═════ SUPPLIED MATERIAL

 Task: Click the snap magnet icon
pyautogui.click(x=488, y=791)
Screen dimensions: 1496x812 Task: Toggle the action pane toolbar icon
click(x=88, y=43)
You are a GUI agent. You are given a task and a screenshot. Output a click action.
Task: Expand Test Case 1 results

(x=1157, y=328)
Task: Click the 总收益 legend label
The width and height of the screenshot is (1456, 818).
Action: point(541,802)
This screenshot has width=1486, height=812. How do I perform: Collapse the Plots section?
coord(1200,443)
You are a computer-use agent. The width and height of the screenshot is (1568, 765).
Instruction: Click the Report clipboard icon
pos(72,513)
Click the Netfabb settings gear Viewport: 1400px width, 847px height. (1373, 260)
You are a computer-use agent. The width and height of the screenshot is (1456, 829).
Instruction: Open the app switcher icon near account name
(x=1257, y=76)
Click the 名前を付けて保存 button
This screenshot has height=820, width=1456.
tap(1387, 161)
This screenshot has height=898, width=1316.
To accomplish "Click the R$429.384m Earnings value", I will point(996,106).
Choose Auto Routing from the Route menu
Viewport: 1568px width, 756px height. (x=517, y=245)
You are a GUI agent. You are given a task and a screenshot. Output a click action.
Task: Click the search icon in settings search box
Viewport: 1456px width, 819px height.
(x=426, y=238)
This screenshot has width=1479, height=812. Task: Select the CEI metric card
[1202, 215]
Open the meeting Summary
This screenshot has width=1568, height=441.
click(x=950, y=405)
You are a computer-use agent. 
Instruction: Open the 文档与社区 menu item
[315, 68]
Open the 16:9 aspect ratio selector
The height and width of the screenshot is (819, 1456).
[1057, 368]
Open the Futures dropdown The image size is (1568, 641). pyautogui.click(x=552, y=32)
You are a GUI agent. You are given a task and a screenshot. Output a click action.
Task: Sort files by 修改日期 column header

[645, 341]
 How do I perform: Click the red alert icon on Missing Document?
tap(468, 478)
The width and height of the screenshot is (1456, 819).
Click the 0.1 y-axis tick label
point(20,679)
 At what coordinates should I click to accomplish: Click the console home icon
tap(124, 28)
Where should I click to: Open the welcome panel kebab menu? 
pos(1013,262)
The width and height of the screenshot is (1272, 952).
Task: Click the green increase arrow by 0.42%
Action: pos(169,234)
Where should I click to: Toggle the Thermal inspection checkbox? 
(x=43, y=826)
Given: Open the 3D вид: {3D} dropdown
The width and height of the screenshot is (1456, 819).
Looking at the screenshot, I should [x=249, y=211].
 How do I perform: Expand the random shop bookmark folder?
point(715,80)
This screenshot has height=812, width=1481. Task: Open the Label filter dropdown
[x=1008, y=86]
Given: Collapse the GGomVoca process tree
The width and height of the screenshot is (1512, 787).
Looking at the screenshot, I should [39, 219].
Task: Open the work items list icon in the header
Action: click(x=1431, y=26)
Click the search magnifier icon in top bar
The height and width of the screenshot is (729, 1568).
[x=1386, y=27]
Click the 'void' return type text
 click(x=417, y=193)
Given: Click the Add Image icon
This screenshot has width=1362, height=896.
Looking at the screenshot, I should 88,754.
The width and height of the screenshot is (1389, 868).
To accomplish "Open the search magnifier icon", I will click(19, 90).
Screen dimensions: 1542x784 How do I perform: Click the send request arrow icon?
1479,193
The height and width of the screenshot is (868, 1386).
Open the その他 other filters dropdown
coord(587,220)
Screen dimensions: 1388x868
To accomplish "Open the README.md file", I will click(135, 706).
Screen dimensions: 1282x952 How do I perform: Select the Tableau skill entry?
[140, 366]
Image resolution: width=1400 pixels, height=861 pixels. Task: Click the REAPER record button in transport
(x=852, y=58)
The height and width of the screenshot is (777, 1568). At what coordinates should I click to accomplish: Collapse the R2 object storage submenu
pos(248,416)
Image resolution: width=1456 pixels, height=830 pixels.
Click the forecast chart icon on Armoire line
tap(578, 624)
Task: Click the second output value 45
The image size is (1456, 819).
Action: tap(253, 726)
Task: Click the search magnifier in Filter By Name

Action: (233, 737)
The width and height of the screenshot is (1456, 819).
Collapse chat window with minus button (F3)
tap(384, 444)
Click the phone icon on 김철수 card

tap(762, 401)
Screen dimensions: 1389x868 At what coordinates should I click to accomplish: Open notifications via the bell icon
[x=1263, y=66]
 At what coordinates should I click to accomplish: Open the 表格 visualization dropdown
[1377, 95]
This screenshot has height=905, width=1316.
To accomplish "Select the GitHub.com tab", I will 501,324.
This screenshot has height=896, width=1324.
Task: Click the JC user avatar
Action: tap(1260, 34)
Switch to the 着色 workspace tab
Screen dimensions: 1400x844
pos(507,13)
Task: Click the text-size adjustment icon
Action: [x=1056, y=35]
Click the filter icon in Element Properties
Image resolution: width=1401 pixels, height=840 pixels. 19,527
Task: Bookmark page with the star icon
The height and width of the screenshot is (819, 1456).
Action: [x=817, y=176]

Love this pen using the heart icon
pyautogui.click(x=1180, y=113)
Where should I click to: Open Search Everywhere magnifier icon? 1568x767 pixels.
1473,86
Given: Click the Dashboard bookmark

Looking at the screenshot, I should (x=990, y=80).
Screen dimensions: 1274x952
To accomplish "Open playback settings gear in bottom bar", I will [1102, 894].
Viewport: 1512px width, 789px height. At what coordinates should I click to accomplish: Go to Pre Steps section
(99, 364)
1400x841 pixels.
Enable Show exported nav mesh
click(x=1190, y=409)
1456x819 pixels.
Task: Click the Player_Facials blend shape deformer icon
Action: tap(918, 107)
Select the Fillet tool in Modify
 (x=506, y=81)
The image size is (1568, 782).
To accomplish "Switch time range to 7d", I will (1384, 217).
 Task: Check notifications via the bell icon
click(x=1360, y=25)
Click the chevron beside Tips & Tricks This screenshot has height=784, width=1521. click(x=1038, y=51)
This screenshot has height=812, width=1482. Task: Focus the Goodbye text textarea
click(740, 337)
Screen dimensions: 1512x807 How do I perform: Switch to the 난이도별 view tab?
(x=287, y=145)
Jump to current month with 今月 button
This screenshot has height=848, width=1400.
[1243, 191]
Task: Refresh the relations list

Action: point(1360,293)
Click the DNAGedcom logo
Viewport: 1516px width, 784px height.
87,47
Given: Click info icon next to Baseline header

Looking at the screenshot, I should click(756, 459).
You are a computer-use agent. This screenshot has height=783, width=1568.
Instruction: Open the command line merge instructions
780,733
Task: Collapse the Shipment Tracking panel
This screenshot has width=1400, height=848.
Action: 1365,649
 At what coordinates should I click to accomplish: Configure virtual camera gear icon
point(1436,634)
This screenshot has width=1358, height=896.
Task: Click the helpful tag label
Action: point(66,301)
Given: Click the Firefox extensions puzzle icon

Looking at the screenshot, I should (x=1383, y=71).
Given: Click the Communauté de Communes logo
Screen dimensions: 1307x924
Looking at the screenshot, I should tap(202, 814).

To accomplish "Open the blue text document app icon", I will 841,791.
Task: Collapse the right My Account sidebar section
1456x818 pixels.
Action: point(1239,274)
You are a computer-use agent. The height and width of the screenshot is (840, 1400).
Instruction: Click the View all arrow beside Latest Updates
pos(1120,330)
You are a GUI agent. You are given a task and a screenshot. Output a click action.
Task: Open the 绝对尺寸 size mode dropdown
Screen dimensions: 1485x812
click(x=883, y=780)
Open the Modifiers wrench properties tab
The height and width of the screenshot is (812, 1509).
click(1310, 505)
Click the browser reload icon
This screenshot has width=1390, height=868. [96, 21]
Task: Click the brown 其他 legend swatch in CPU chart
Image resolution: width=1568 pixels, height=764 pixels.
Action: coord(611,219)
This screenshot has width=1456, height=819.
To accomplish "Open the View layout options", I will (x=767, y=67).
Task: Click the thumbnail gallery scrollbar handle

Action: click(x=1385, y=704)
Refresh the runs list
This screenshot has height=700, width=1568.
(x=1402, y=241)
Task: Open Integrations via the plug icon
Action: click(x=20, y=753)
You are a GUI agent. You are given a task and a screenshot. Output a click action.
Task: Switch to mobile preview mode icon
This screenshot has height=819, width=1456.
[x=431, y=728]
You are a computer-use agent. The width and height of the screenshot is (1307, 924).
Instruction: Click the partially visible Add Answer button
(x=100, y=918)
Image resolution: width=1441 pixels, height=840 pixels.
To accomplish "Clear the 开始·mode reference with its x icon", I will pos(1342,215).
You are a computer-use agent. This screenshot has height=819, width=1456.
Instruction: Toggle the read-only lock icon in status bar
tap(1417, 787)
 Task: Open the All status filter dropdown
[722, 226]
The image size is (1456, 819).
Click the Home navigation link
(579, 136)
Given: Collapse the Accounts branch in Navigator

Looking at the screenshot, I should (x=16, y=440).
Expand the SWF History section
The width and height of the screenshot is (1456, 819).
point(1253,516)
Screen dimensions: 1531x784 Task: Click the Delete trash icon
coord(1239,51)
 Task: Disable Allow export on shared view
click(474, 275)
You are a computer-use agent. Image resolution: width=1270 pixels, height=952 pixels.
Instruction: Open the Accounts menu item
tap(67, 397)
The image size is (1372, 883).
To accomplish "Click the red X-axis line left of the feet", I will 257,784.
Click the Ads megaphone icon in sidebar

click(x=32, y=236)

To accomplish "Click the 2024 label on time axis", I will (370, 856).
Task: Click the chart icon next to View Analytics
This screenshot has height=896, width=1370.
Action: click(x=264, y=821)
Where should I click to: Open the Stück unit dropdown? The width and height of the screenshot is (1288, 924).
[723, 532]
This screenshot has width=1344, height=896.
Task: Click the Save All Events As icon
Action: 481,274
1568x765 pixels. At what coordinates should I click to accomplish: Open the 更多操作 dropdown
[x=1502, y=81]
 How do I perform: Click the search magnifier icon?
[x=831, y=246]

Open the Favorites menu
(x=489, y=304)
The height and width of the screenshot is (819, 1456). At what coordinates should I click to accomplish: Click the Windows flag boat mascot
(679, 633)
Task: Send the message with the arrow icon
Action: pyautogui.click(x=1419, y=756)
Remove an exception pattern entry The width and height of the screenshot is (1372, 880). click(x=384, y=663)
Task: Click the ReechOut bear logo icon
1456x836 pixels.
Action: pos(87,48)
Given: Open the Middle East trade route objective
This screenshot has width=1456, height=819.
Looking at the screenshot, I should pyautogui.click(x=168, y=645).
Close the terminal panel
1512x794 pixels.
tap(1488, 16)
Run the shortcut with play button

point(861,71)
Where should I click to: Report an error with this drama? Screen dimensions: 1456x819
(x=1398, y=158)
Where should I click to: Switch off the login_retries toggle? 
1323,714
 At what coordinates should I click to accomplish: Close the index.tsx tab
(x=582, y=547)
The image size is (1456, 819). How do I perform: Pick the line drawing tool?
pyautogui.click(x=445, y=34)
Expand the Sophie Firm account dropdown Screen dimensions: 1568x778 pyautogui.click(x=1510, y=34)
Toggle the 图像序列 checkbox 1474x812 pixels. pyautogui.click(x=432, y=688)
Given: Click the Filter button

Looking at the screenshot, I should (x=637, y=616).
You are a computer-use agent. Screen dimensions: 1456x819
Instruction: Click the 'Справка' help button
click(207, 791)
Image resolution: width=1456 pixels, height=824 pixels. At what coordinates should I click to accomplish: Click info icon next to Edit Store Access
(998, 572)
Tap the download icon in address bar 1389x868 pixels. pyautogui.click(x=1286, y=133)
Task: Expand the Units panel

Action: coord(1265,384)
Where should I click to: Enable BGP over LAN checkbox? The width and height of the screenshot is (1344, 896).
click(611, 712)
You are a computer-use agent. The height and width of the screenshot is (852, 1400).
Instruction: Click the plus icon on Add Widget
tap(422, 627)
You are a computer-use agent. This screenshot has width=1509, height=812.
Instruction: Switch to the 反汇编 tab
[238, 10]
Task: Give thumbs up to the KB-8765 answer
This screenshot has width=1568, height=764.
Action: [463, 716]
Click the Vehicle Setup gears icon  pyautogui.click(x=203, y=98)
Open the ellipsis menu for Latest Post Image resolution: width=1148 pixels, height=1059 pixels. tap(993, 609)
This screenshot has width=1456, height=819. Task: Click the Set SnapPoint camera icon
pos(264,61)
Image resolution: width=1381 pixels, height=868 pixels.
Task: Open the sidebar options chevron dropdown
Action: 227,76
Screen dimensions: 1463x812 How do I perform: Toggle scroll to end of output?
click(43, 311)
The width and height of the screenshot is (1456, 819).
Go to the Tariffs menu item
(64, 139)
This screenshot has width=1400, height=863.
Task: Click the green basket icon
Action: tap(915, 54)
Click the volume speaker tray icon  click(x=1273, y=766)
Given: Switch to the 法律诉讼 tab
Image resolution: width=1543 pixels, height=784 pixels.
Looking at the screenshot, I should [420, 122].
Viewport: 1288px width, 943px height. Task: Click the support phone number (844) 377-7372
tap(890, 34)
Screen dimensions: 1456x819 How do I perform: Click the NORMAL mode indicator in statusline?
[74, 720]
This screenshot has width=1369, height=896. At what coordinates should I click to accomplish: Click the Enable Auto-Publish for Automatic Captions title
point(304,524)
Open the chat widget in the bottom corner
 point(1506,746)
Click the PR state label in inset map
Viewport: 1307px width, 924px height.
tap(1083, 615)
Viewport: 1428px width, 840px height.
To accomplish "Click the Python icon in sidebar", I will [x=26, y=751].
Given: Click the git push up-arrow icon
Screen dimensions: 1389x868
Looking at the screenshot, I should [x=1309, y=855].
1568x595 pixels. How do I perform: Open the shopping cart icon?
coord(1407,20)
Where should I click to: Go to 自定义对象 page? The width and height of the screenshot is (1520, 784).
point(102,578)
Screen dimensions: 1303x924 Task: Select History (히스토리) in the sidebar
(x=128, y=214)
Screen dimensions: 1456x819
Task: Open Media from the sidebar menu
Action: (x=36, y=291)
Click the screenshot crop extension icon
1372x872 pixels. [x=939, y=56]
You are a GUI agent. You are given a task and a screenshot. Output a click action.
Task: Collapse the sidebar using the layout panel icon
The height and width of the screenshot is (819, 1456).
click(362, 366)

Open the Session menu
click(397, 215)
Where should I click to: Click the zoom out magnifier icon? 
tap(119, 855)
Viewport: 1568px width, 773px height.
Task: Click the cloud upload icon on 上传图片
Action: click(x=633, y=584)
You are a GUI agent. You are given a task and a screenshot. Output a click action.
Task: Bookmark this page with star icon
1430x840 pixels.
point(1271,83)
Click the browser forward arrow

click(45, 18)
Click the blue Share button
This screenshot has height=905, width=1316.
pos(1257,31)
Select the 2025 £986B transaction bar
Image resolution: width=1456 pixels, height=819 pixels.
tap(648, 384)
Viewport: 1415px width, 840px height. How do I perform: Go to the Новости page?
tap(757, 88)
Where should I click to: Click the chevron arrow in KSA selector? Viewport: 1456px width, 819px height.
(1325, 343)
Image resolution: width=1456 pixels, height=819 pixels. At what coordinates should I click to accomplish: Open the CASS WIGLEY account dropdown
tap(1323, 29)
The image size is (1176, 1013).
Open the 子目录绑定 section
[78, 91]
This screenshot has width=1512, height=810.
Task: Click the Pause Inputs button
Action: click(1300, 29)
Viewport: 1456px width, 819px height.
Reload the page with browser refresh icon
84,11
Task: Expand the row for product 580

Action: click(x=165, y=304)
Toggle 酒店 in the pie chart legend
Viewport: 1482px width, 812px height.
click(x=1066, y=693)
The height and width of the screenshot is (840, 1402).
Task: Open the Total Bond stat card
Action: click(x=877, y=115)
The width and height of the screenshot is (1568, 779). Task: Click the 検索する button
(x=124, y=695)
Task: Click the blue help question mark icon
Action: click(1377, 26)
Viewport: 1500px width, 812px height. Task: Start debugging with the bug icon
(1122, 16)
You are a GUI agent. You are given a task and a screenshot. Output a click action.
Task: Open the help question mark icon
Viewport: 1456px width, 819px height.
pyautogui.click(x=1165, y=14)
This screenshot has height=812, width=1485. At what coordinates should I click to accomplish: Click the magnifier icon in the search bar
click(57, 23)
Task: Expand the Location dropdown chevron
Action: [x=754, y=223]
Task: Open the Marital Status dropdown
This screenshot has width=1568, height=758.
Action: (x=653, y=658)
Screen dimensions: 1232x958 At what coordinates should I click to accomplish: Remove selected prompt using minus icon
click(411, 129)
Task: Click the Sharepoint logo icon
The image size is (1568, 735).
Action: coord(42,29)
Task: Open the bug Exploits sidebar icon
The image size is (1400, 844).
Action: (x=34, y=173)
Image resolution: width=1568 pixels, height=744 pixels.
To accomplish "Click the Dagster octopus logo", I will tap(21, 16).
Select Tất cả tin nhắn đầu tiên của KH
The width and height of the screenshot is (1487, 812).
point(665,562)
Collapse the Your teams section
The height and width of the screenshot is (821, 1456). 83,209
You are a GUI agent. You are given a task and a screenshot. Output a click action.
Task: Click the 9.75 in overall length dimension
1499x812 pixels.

══════════

(WHAT THE TASK ASKS) What is needed is each line from the records with the word "settings" in it.

(WRITTEN RESPONSE)
Click the Netfabb settings gear Viewport: 1400px width, 847px height. (1373, 260)
Task: Click the search icon in settings search box
To accomplish "Open playback settings gear in bottom bar", I will [1102, 894].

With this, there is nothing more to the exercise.